- **Data shown**:
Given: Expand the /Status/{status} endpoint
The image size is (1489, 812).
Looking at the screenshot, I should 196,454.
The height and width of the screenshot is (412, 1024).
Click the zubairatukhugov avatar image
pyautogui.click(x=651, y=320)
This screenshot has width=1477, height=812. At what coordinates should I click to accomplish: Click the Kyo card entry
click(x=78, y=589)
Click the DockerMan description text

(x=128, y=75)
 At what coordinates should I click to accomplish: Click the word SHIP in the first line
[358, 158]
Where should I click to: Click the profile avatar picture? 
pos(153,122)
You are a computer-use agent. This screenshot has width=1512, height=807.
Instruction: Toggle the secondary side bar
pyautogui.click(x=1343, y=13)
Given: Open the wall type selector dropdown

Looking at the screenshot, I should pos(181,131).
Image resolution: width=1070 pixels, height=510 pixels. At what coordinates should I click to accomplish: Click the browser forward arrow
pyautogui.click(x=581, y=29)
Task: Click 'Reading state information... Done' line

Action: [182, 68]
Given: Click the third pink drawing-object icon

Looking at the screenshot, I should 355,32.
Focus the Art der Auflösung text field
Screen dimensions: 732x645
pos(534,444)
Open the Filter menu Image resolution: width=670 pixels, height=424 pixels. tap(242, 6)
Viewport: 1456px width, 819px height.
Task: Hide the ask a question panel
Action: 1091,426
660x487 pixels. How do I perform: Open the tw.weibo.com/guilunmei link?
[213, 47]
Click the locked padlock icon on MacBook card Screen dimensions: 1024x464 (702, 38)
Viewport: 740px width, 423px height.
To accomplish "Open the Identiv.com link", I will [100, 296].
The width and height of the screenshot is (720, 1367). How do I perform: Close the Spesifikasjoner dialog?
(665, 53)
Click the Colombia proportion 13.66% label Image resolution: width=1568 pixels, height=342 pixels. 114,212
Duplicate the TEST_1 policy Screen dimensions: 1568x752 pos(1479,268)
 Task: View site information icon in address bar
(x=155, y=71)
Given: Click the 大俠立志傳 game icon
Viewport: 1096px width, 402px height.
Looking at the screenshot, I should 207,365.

- **Task to carry out**: Count the lines of the material above that contain the string "perform", and give only the number.

- **The response**: 2